The episode is an illustration among many of the attacks on freedom of speech and expression in Iran.

In the last 30 years, several writers have been killed in the Islamic Republic for the same reasons, including Ali Akbar Saeedi-Sirjani (1931-1994), Ahmad Mir-Alaei (1942-1995), Majid Sharif (1951-1998), Mohammad Mokhtari (1942-1998), Mohammad Jaffar Pouyandeh (1998) and many others.

There were still others killed decades before, including Ahmad Kasravi (1890-1946), a critic of religions, particularly Shia Islam, stabbed inside the Tehran Courthouse (Palace of Justice) by Fadaiyan-e Eslam.

Fadaiyan-e Eslam (Devotees of Islam) was a Shia fundamentalist group founded in 1946 in Iran and later registered as a political party in 1989.

Ali Dashti (1897-1982) was a journalist and author whose criticism of Islam and famous book “Twenty-Three Years: A Study of the Prophetic Career of Mohammad” angered the Islamic Republic. He was arrested and sentenced to death after the 1979 Revolution and died two years later in a hospital. He was 84 years old at the time of his death.
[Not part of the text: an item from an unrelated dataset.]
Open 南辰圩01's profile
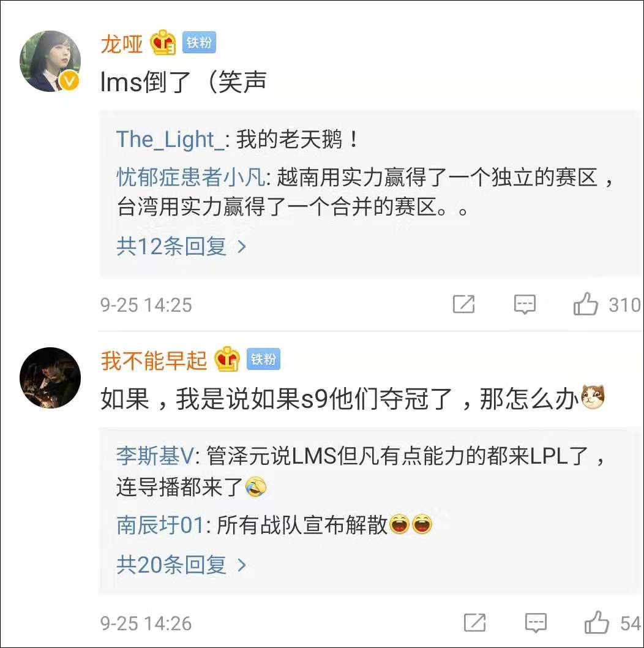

Rushdie’s book “The Satanic Verses,” first published in 1988, sparked controversy over its depiction of the Prophet Mohammad.

Khomeini and his Fatwas

Ayatollah Khomeini, the founder of the Islamic Republic, issued a fatwa (religious edict) on Feb. 14, 1989 (33 years ago), ordering Muslims to kill Rushdie. Rushdie went into hiding for years following the death threat.

Some translators and publishers involved in publishing “The Satanic Verses” have been the victims of attacks, some of them fatal.

Hitoshi Igarashi, who translated “The Satanic Verses” into Japanese, was stabbed to death at his house in a Tokyo suburb in July 1991.

Ten days earlier, Ettore Capriolo, who translated the novel into Italian, was attacked and seriously injured near his house in a Milan suburb.

The Norwegian publisher of the novel, William Nygaard, was a victim of a knife attack on Oct. 11, 1993, and was hospitalized for a few months.

Aziz Nesin (1915-1995), a prominent Turkish writer, humorist, and author, who translated “The Satanic Verses” into Turkish, survived a fire aimed at killing him in which 37 others lost their lives.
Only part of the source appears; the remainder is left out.